El monstruo que le provocó el grito había retrocedido en el túnel, cegado por la repentina luz, pero pronto se sobrepuso y volvió a asomarse, hasta que salió por completo y se irguió tan horrendo como era.

«¡Dios mío! ¡Es mi fin!»

Lo que tenía ante él era un monstruo que ni en su peor pesadilla habría imaginado. Le pareció que tenía cierto parecido a una araña o a un piojo por lo abultado de su vientre y trasero. Se erguía sobre dos patas como tijeras, y del pecho a la boca le sobresalían cuatro tentáculos blancuzcos y gelatinosos. La boca la formaban cuatro colmillos unidos por membranas, que al separarse se abrían mostrando hilera tras hilera de dientes torcidos, amarillentos y afilados.

Era la criatura más espantosa que pudiera existir. ¡Y se lo iba a comer! Se lo iba a comer de la misma forma que se comió a su hija. ¡Ah, Arlene! El recuerdo le despejó la mente, insuflándole coraje.

―¡Maldito! ―gritó― ¿Qué hiciste con mi hija, maldito bicho?

Alzó la barra de hierro en gesto amenazador y se lanzó sobre la criatura.

―Papá, papá…

La barra de hierro escapó de sus manos y Andrés Jesús calló de rodillas, derrotado por aquella voz largo tiempo anhelada.

―¿Arlene?, ¿dónde estás, hija?, ¿mi amor?

Papá, soy yo, tu hija.

Cayó en la cuenta de que la voz no venía de ningún lado, sino que brotaba directamente en su mente. ¿Había llegado a un estado tal que ahora reproducía la voz de su hija en su cabeza? No. No era eso. La verdad se deslizó horrenda e irreal hasta la razón.

Había escondido el rostro en el suelo cuando escuchó la voz de su adorada hija. Ahora alzó el rostro para ver aquel espantoso rostro a un metro escaso de distancia. De pronto la caverna parecía demasiado pequeña para dos seres tan distintos el uno del otro. De los ocho tentáculos de la criatura cuatro permanecían en el suelo, a modo de apoyo para mantenerse erguida; los oros cuatro cimbreaban en el aire como listones de una gimnasta.

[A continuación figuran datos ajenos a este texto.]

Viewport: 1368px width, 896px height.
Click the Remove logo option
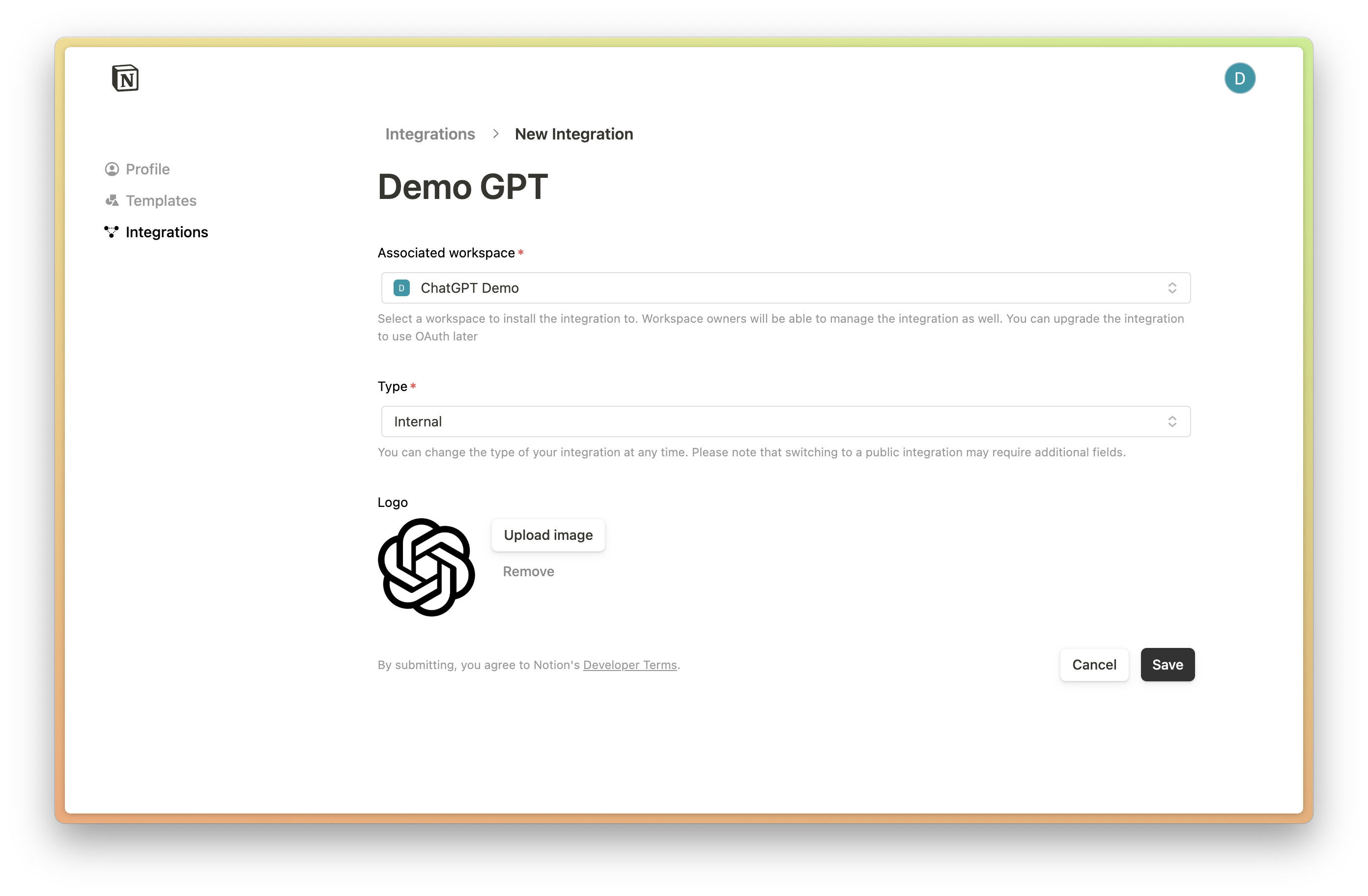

Y en su rostro, arriba de esa boca que ahora que estaba cerrada sólo mostraba cuatro enormes colmillos, arriba de una nariz que eran rajas, dos ojos grandes, ovalados, color miel… color miel…

Papá, soy yo, Arlene.

La voz dulce y melodiosa de su hija pareció surgir de su propia mente. Pero no había surgido de su mente, estaba seguro. Provenía de esa horrible criatura que tenía enfrente. ¡Era su hija! ¡Y se había convertido en un monstruo!

―No, no, no… tú no puedes ser mi hija.

Soy yo, papá. Soy tu hija. Hija de Ana y Andrés.

―¿Dónde está tus rizos? Admito que tus ojos se parecen a los de ella, pero, ¿y el rostro de porcelana, la sonrisa brillante, la nariz pequeña, tu cuerpecito de niña…?

No lloró, la criatura frente a él era incapaz de otra cosa que abrir la boca y mostrarse más atemorizante aún, pero escuchó el llanto brotar de su mente. Escuchó los sollozos de una tierna niña reverberar en su cabeza, tan sinceros, tan desgarradores y tristes, tan necesitados de consuelo. Si tan sólo pudiera abrazarla... Retrocedió horrorizado cuando descubrió que su brazo se había extendido para acariciar a la criatura.

No tengas miedo, soy yo, papito. ―Sollozos de nuevo.

Fue más de lo que pudo soportar. Se armó de coraje y acercó una mano temblorosa al rostro de aquella extraña criatura. Ella lo terminó de acercar, como haría un gato, y se dejó acariciar, sin que los sollozos cesaran en la mente de Andrés Jesús.